March 26, 1999 – With the start of the NATO campaign of air strikes against Bosnian Serb forces, the Russian Duma postponed a vote on the START II Treaty (which was later ratified on April 14, 2000 by a vote of 288-131).   Comments: Just as today, NATO considers direct Russian military intervention in Ukraine a violation of the 35-nation August 1975 Helsinki Final Act, so too did Russia consider NATO military action against her Serbian allies in the Balkans as a similar violation of the 1975 agreement to prevent future nation-state conflict in Europe.   The U.S., NATO, Russia, and Ukraine all need to make major concessions to de-escalate the current Ukraine Crisis, which could conceivably trigger a wider European war or even a nuclear conflict!   (Source: Jack Mendelsohn and David Grahame, editors. “Arms Control Chronology.” Washington, DC: Center for Defense Information, 2002, pp. 42, 119.)
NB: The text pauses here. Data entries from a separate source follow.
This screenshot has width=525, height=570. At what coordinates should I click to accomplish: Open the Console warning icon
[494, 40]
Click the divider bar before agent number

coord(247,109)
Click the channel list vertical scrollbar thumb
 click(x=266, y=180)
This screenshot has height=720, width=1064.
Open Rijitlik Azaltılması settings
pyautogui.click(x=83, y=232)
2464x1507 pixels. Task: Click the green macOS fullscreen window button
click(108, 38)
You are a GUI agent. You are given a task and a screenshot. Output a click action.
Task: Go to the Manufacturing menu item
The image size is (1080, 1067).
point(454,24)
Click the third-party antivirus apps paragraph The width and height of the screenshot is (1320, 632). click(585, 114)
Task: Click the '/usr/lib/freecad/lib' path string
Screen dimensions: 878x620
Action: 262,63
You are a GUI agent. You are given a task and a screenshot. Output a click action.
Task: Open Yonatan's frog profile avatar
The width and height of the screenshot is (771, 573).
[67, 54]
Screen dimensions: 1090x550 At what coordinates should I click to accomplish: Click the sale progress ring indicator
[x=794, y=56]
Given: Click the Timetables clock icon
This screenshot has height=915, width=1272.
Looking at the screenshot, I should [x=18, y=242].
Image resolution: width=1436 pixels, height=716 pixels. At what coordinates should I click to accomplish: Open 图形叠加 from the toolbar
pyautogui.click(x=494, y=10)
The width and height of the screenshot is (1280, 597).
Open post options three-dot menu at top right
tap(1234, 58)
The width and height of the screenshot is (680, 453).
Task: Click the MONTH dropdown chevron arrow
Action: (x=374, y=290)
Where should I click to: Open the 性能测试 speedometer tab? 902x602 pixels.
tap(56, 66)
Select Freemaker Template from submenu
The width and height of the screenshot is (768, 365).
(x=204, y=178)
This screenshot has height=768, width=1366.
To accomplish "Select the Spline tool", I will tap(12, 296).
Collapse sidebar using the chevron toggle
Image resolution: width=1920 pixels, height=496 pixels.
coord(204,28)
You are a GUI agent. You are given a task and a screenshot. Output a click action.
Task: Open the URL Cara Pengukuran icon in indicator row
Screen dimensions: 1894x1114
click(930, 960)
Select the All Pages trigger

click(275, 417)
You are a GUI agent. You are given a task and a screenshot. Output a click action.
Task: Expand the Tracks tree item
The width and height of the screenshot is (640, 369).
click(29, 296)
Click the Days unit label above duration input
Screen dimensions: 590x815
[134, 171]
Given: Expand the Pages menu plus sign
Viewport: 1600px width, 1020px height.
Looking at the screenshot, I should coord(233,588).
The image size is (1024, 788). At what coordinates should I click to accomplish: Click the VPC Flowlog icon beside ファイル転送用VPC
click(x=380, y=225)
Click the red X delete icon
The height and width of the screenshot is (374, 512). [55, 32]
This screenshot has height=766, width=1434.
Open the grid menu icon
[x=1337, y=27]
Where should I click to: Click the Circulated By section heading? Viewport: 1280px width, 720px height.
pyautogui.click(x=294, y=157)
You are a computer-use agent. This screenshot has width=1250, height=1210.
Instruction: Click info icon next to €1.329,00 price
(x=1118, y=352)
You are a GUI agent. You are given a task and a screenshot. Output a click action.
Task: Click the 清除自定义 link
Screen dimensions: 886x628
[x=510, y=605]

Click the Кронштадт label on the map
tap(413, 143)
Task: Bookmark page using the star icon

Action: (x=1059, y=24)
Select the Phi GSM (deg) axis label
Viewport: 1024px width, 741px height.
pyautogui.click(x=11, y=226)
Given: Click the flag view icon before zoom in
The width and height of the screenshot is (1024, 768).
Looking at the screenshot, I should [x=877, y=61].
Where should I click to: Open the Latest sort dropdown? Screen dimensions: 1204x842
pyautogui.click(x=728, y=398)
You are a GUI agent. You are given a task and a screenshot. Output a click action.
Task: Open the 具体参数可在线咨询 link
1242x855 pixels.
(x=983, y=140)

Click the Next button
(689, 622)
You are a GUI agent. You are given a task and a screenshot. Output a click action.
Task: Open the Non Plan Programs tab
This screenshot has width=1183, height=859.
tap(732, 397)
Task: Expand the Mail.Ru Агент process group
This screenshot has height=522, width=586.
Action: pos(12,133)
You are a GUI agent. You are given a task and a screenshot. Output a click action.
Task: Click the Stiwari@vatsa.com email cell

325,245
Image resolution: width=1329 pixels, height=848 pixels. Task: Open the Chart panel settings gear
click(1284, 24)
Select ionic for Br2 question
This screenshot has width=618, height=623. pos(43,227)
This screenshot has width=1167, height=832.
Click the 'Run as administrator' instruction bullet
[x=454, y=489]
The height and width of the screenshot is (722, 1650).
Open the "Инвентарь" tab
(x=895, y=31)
March 28, 1979 – A partial meltdown of two reactors at the Three Mile Island nuclear power plant in Dauphin County, Pennsylvania near Harrisburg was one of the most serious nuclear accidents in history. It caused a massive release of radioactive products endangering residents in the region in the immediate aftermath and for decades after this incident. The “cleanup” of the accident between August 1979 and December 1993 cost taxpayers approximately $1 billion.   The incident came four years after the Norman C. Rasmussen-chaired Nuclear Regulatory Commission-sponsored report (designated “WASH-1400”), which downgraded the nuclear accident consequences noted in previous government and nongovernmental reports.   German-American nuclear physicist Hans Bethe (1906-2005) wrote an article in the January 1976 edition of Scientific American, which provided a more realistic threat assessment of a catastrophic nuclear reactor meltdown than the Rasmussen Report. Bethe’s analysis concluded that a serious nuclear accident would claim 3,300 prompt fatalities, create 45,000 instances of early radiation illness, impact 240,000 individuals with cancerous thyroid nodules over a 30-year period, produce 45,000 latent cancer fatalities over the same time period, and trigger approximately 30,000 genetic defects spanning a 150-year period. His estimated cost (in 1976 dollars) of such an accident was $14 billion. Comments: In addition to the dangerous risk of nuclear power plant accidents like Three Mile Island, Chernobyl, and Fukushima, the tremendously out-of-control civilian and military nuclear waste sequestration, remediation, and permanent storage conundrum, as well as the terrorist targeting potential, the economic unsustainability of civilian nuclear power, and the potential for nuclear proliferation points logically to an accelerated phase-out of global civilian nuclear power plants over the next decade. (Sources: “14 Year Cleanup at Three Mile Island Concludes.” New York Times. Aug. 15, 1993 accessed on February 6, 2015 at and various news media reports.)